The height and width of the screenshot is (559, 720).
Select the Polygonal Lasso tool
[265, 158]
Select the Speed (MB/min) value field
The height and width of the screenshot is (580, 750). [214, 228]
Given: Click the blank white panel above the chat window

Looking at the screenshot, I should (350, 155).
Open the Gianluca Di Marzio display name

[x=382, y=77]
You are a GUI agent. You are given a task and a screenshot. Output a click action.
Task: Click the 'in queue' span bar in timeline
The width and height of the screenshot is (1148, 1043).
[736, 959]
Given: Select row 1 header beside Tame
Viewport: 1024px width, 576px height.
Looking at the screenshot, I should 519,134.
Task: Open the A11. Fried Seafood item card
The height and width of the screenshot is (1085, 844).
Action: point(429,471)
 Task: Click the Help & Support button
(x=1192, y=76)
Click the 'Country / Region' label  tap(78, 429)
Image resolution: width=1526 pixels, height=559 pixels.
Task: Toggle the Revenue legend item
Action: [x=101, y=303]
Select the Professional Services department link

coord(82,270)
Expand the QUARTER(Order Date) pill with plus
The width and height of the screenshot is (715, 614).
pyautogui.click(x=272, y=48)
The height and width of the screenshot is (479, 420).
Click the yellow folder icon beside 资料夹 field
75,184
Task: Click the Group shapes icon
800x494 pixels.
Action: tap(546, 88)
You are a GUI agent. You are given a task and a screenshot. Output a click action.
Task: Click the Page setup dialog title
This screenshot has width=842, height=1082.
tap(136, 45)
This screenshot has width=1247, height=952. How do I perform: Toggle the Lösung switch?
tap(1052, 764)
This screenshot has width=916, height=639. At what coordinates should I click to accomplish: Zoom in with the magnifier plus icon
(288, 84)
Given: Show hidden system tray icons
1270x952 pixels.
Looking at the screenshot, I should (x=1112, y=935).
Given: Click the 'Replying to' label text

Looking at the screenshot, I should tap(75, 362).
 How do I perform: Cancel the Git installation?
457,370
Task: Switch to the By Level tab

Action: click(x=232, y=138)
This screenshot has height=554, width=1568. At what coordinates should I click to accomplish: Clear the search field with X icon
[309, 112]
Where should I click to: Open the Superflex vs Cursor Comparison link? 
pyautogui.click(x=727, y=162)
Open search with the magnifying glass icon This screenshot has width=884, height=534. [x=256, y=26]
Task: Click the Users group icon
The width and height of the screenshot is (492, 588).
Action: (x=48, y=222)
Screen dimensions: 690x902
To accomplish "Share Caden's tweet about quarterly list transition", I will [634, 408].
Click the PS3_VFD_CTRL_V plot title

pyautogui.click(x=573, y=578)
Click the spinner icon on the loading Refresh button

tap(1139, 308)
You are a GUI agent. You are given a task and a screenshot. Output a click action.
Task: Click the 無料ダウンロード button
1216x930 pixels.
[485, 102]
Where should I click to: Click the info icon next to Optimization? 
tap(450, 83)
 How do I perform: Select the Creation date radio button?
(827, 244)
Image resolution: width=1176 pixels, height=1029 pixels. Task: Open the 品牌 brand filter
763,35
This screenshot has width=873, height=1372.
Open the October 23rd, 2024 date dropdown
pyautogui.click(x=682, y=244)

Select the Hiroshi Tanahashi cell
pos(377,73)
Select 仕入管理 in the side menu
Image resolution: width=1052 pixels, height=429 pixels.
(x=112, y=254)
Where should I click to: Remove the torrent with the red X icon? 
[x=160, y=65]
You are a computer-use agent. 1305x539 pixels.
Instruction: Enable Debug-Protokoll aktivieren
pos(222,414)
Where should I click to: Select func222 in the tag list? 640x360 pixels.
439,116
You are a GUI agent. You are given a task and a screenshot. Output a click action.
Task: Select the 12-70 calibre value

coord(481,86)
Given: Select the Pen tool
——
• **Goal of the exercise**: Retype the records above in full, matching each line exactly.

• **Written solution**:
The height and width of the screenshot is (559, 720).
Select the Polygonal Lasso tool
[265, 158]
Select the Speed (MB/min) value field
The height and width of the screenshot is (580, 750). [214, 228]
Given: Click the blank white panel above the chat window

Looking at the screenshot, I should (350, 155).
Open the Gianluca Di Marzio display name

[x=382, y=77]
You are a GUI agent. You are given a task and a screenshot. Output a click action.
Task: Click the 'in queue' span bar in timeline
The width and height of the screenshot is (1148, 1043).
[736, 959]
Given: Select row 1 header beside Tame
Viewport: 1024px width, 576px height.
Looking at the screenshot, I should 519,134.
Task: Open the A11. Fried Seafood item card
The height and width of the screenshot is (1085, 844).
Action: point(429,471)
 Task: Click the Help & Support button
(x=1192, y=76)
Click the 'Country / Region' label  tap(78, 429)
Image resolution: width=1526 pixels, height=559 pixels.
Task: Toggle the Revenue legend item
Action: [x=101, y=303]
Select the Professional Services department link

coord(82,270)
Expand the QUARTER(Order Date) pill with plus
The width and height of the screenshot is (715, 614).
pyautogui.click(x=272, y=48)
The height and width of the screenshot is (479, 420).
Click the yellow folder icon beside 资料夹 field
75,184
Task: Click the Group shapes icon
800x494 pixels.
Action: tap(546, 88)
You are a GUI agent. You are given a task and a screenshot. Output a click action.
Task: Click the Page setup dialog title
This screenshot has width=842, height=1082.
tap(136, 45)
This screenshot has width=1247, height=952. How do I perform: Toggle the Lösung switch?
tap(1052, 764)
This screenshot has width=916, height=639. At what coordinates should I click to accomplish: Zoom in with the magnifier plus icon
(288, 84)
Given: Show hidden system tray icons
1270x952 pixels.
Looking at the screenshot, I should (x=1112, y=935).
Given: Click the 'Replying to' label text

Looking at the screenshot, I should tap(75, 362).
 How do I perform: Cancel the Git installation?
457,370
Task: Switch to the By Level tab

Action: click(x=232, y=138)
This screenshot has height=554, width=1568. At what coordinates should I click to accomplish: Clear the search field with X icon
[309, 112]
Where should I click to: Open the Superflex vs Cursor Comparison link? 
pyautogui.click(x=727, y=162)
Open search with the magnifying glass icon This screenshot has width=884, height=534. [x=256, y=26]
Task: Click the Users group icon
The width and height of the screenshot is (492, 588).
Action: (x=48, y=222)
Screen dimensions: 690x902
To accomplish "Share Caden's tweet about quarterly list transition", I will [634, 408].
Click the PS3_VFD_CTRL_V plot title

pyautogui.click(x=573, y=578)
Click the spinner icon on the loading Refresh button

tap(1139, 308)
You are a GUI agent. You are given a task and a screenshot. Output a click action.
Task: Click the 無料ダウンロード button
1216x930 pixels.
[485, 102]
Where should I click to: Click the info icon next to Optimization? 
tap(450, 83)
 How do I perform: Select the Creation date radio button?
(827, 244)
Image resolution: width=1176 pixels, height=1029 pixels. Task: Open the 品牌 brand filter
763,35
This screenshot has width=873, height=1372.
Open the October 23rd, 2024 date dropdown
pyautogui.click(x=682, y=244)

Select the Hiroshi Tanahashi cell
pos(377,73)
Select 仕入管理 in the side menu
Image resolution: width=1052 pixels, height=429 pixels.
(x=112, y=254)
Where should I click to: Remove the torrent with the red X icon? 
[x=160, y=65]
You are a computer-use agent. 1305x539 pixels.
Instruction: Enable Debug-Protokoll aktivieren
pos(222,414)
Where should I click to: Select func222 in the tag list? 640x360 pixels.
439,116
You are a GUI agent. You are given a task and a screenshot. Output a click action.
Task: Select the 12-70 calibre value

coord(481,86)
Given: Select the Pen tool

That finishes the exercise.